Inflation moderated in the June quarter, according to this morning’s Consumer Price Index release from the ABS, dramatically reducing the chances of a hike in the RBA cash rate when the RBA Board meets next week.

The headline rate was 0.6%, down from 0.9% in the March quarter, meaning an annual rate of 3.1%, well below market forecasts. The underlying rate was also 0.6%. Using the RBA consumer price measures, the annual rate was 2.7%.

The rise, significantly lower than expectations, which ranged as high as 1%, will be welcome news to Labor, which had been dreading receiving the same mid-election rate rise that wounded the Howard Government in 2007. The case for the RBA to raise rates, particularly given continuing global economic uncertainty, is now considerably weaker.

Instead, inflation appears to be unexpectedly moderating after a lower-than-expected Producer Price Index result on Monday. The biggest increase was government-driven, with excise increases driving tobacco prices up 15%. Fruit and veg prices actually fell significantly (4.8% and 3% respectively), and overall food prices fell slightly.

The number will enable Labor to ramp up its claims to being a superior economic manager, pointing to strong economic growth, a rapid return to surplus, falling unemployment and low inflation as vindication of its economic strategy.

This morning the Coalition also announced a significant back flip on tax policy, with the corporate tax rate to be lowered to 28.5% from 2013 by a Coalition Government. The rate is 0.5% lower than that proposed by Labor, but the overall tax rate will still be higher on large and medium companies due to the paid parental leave levy of 1.7%. The move is clearly in response to the success the Government has been having in linking the PPL levy to increases in grocery prices, at the centre of “cost of living issues” on which both sides have relentlessly harped.

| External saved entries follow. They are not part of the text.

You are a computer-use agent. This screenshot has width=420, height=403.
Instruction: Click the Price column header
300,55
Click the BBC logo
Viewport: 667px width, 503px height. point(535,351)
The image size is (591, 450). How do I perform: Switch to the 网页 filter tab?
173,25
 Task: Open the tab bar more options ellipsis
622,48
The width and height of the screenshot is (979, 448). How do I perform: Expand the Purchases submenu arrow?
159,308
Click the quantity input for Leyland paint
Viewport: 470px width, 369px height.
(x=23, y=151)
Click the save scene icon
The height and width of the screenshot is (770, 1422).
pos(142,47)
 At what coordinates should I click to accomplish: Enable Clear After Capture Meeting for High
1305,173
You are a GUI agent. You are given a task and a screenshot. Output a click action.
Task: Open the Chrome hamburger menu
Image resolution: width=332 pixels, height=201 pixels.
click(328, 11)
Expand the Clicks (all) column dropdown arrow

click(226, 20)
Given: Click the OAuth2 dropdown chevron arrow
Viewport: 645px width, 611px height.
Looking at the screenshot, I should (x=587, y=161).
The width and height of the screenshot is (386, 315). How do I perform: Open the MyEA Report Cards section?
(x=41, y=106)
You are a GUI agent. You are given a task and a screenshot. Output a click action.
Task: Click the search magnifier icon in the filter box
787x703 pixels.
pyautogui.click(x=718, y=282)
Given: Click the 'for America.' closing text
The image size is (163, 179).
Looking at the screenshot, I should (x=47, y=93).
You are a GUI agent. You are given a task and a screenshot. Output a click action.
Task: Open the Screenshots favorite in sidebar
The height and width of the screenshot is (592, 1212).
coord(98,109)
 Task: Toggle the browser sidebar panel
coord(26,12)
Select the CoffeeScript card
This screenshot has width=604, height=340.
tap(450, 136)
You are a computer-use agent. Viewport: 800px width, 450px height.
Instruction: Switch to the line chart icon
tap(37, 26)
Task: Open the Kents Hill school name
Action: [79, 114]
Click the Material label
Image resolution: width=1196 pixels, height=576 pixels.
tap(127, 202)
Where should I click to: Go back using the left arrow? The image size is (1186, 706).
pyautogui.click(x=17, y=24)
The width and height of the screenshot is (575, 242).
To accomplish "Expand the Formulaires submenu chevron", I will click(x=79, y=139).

Shadow Treasurer Joe Hockey also signalled a back flip on the levy itself, saying the Coalition would “have more to say” on the issue when it was formally launched later in the campaign. This is likely to be an abandonment of the levy, in an effort to concentrate Coalition fire entirely on the Government’s MRRT. Whether the political pain associated with such a dramatic back flip will be worth it remains to be seen, but at this stage there is no RBA rate rise coming to the Opposition’s rescue on economic credibility.